I was lucky enough to find death certificates for both Elizabeth and her husband, Robert, and in doing so learned her parents' names: Thomas Curran and Jennie Blair. Still quite common names, but through those names, I have managed to find a list of children I think may have been her siblings. I'm still not entirely sure how many children her parents had, nor have I been able to find a birth or christening record for her, but through those names, I have even managed to find their wedding date, and the names of their fathers. Quite a bit more than I had when I started my search. Only took twenty years to find it.

What I do know is that the family was in and around the Belfast area, and most or all the children are listed as born in Antrum, Ireland, which is the county Belfast is in.

The story I know picks up after Elizabeth and her husband left Ireland and settled in America. They lived in Philadelphia and had nine children there, two of whom died in early childhood, then moved back to Ireland when things became too difficult in the early 1900s, but eventually settled in Vancouver BC, where my great-grandmother met and married her husband, and they raised two sons there.

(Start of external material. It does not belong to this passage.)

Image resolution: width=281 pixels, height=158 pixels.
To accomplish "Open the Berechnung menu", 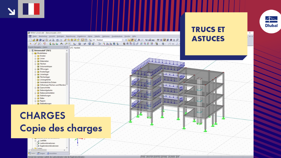I will click(x=71, y=36).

The Curran line as I currently know it is as follows, for those interested:

* Francis Curran and his as-of-yet unnamed wife had at least one son, Thomas Curran. Francis was born about 1814 according to records I have found, and died in 1877 in Antrim, Ireland.

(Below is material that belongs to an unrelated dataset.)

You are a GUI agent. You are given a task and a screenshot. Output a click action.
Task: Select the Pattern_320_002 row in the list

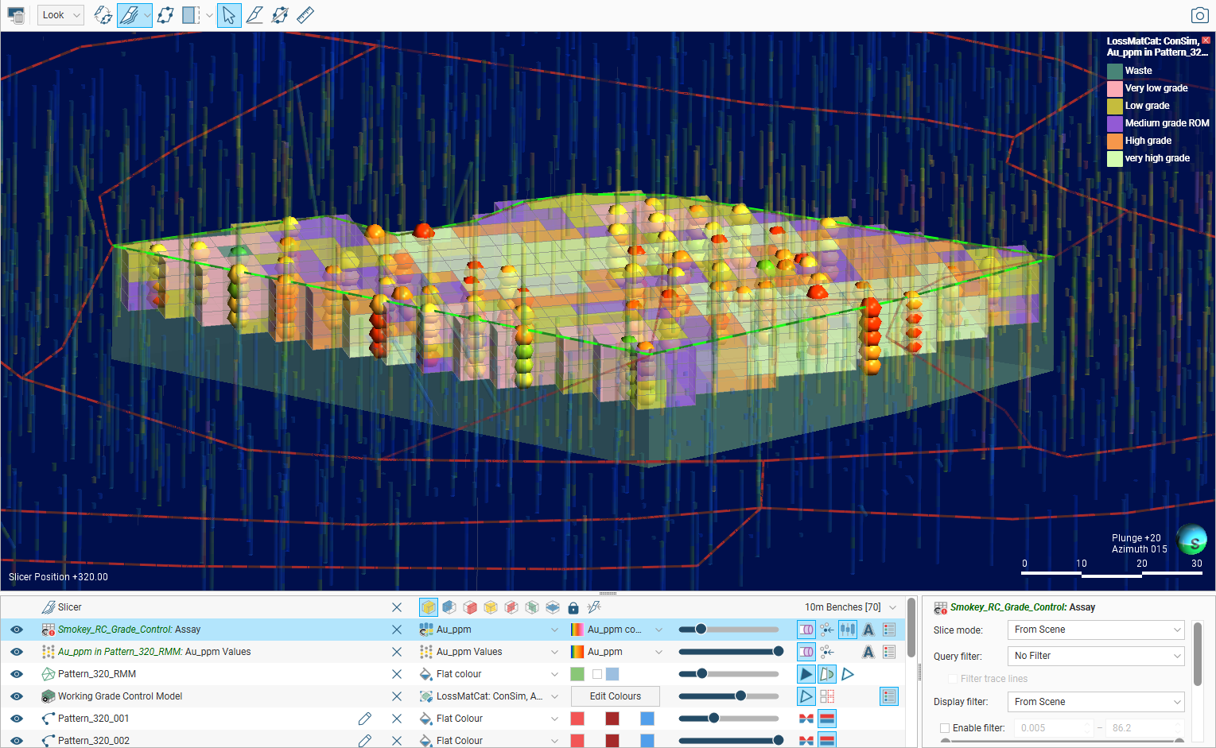pos(94,740)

* Thomas Curran was born 1840, and married Jennie/Jane Blair in 1840. They had 8 children I am aware of: Elizabeth, Anna, Sarah, John, Thomas, Sarah Jane, Joseph, and Rhoda.
+ Elizabeth Curran's line is detailed below.
+ Sarah Curran was born 1867 and married John Stevenson, but I know little more about her.
+ Rhoda Curran was born 1878 and married John Carruth, and I believe this is the mother or grandmother of the cousin that I met in Vancouver, but I have no specific information on this branch.
+ I know nothing else about the rest of the children, aside from birth dates.

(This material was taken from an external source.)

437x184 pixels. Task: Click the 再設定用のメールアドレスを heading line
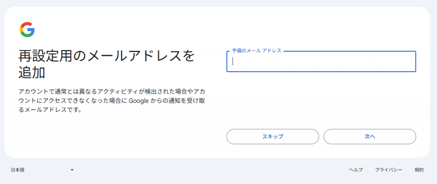[x=107, y=56]
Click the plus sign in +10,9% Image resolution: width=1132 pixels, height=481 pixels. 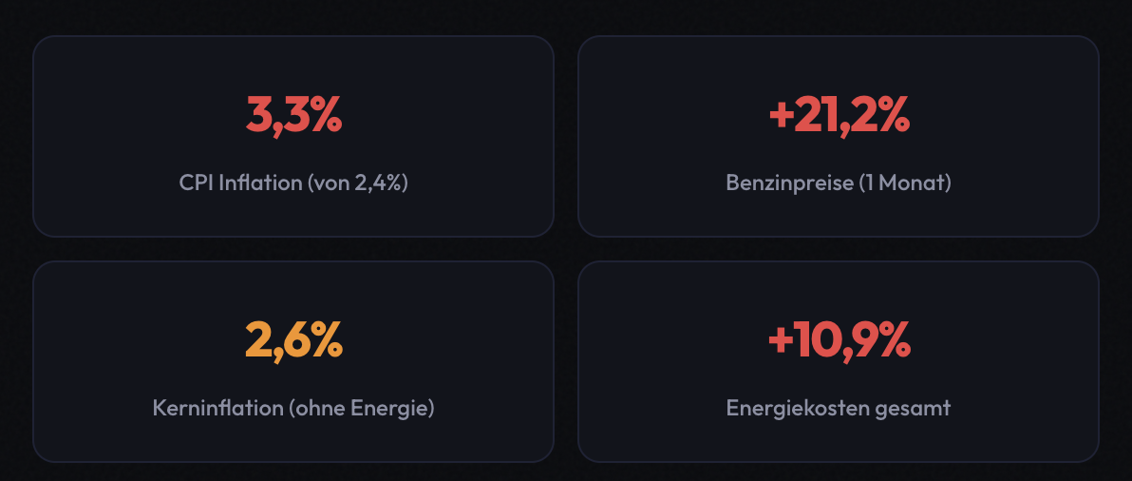coord(782,341)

* Elizabeth Curran was born 1862. She married Robert James Park in 1883, I believe, and the two emigrated to Philadelphia, Pennsylvania, where they lived for almost thirty years and raised their children. They returned to Ireland for a few short years before emigrating to Canada and settling in Vancouver BC, where both died. She died in 1954.
+ Two children died at a very young age. I believe one was named Jennie Curran Park. As of yet, I am uncertain of the name of the other.
+ Robert Curran Park was born 1887, and died 1912.
+ Elizabeth Park was born 1889. She married Louis Phillips, and died in 1966.
+ Mary Dunlop's line is detailed below.
+ Rhoda Park was born 1891. She married Wesley Standlick, and died in 1982.
+ Margaret Park was born 1895, and she died in 2001.
+ George Dunlop Park was born 1897. He married Florence Williams, and died in 1993.
+ Florence Park was born 1903. She married Ross Sexsmith, and they had four sons, and those sons had 13 children between them. She died in 2001.

* Mary Park was born 1891. She married Bjarne Bordewick in 1917, and they had two sons: George Robert and Henry Norman. Henry died in World War II. George had two sons and two daughters, and two grandchildren, and has two great-grandchildren. Mary Died in 1982. George died in 1991. All of their descendants currently live in the greater Seattle area.

What I don't know:

* I would love to know the name of Francis's wife, or how many children they had.

* I would love to verify the children I have listed for Thomas and Jennie/Jane Curran, and to find a birth record for Elizabeth. I'd also love to know what became of the other children, and even more about the two daughters I do know aside from Elizabeth.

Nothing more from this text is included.